In respect to equipment, the Department operates two fully equipped cruisers, one of which is scheduled for replacement in the summer of 2003. Communications equipment, information technology hardware, and provisions for personal equipment for Department personnel is adequate. During recent yearsthe Department has qualified for several Federal Local Law Enforcement Block Grants (LLEBG) which have been used to help provide for equipment upgrades and replacements.
b. Recommendation: Continue to provide funding necessary to support the operational requirements of the Department. Insure that contributions to capital reserve accounts adequate to meet the long-term needs of the Department.
a. Observation: The character, location and demographics of the community dictate the level of law enforcement needs. In our review of the Dexter Police Department it became apparent that the need to maintain a relatively robust law enforcement agency was driven by both economic and geographical considerations. Even with a declining population the Department remains relatively heavily tasked when comparing operational statistics with previous years. During the review process the Committee was strongly influenced by public concern about the future of Dexter's Police Department and the overwhelming sentiment that no reductions in services should be undertaken. In the current economic environment the Committee fully recognized the cost burden associated with maintaining public safety agencies, but we also concluded that the retention of such service is vital to the future growth and welfare of the community.
6. Other Comments:
b. Recommendation: The Dexter Police Department is adequately manned and funded to support the current needs of the community, however any substantial additions in the levels of responsibility should be supported with increases inmanning and funding. The recommendation to seriously consider expansion of the Department to include a full-time law enforcement presence in the local school system is valid.
The primary task of the Committee was to determine if Dexter's Public Safety organizations were structured, manned, and funded to meet the needs of the community. However, during the review process several issues regarding personnel training and compliance standards were raised. In regard to the Police Department several issues surfaced regarding compliance with federal and state training standards and development of adequate plans to deal with the handling of bio-hazards. As a result of concerns raised by one or more Committee members regarding adequate training for both full-time and Reserve officers, it is recommended that the Police Chief insure that action is undertaken to develop, standardize, and implement training plans, and policies to support and document the standards set forth in Title 25, MRSA Section 2803-B.

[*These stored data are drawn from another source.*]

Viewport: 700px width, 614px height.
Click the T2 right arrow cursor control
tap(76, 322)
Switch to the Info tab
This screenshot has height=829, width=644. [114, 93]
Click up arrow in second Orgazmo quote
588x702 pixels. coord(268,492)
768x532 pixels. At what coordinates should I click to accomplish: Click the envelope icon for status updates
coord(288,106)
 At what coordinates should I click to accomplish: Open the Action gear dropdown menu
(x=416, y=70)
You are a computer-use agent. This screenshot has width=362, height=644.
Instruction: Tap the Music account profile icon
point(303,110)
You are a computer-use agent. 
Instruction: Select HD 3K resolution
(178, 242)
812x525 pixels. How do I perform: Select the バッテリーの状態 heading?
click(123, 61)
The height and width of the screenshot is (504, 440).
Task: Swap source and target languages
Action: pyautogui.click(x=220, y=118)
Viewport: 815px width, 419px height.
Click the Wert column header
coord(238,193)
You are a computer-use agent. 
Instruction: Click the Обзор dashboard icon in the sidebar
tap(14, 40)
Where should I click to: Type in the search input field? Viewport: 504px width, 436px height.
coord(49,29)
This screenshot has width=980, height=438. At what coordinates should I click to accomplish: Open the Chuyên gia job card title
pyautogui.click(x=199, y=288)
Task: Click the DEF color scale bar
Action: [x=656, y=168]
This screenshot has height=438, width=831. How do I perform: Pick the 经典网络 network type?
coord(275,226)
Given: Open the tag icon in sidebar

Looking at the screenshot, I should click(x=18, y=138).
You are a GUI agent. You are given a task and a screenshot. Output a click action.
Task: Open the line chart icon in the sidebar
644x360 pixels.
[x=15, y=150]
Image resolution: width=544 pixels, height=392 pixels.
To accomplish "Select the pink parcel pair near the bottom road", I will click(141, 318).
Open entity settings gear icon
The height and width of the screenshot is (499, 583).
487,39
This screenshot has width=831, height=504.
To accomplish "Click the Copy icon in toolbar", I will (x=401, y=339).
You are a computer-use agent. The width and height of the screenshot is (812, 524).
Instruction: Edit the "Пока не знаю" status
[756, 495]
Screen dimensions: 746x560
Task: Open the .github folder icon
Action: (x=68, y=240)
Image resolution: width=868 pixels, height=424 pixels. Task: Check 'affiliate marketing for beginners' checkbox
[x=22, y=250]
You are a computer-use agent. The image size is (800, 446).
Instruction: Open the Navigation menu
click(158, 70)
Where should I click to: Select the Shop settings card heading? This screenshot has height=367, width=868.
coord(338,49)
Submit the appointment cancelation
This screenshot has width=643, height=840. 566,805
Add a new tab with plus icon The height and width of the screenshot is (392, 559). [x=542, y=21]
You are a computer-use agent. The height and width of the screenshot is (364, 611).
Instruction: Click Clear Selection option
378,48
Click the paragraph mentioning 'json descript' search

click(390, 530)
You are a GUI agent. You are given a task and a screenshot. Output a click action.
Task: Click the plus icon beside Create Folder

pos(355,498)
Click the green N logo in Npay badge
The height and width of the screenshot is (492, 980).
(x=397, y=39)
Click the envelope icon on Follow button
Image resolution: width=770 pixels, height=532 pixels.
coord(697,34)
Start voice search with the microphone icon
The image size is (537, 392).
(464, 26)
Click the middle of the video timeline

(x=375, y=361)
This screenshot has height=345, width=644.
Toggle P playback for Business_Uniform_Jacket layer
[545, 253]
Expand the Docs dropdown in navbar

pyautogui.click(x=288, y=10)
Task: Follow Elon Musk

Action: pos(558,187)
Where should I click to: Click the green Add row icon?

The Dexter Police Department is providing an effective level of support to the community. Manning levels and organizational structure are consistent with the level of need and scope of responsibility currently placed on the Department. Personnel retention and morale are issues that need to be addressed by the municipal leadership. It is the consensus of the Committee that any reduction in manning, equipment, or funding for the Department would not be in the best interests of the community.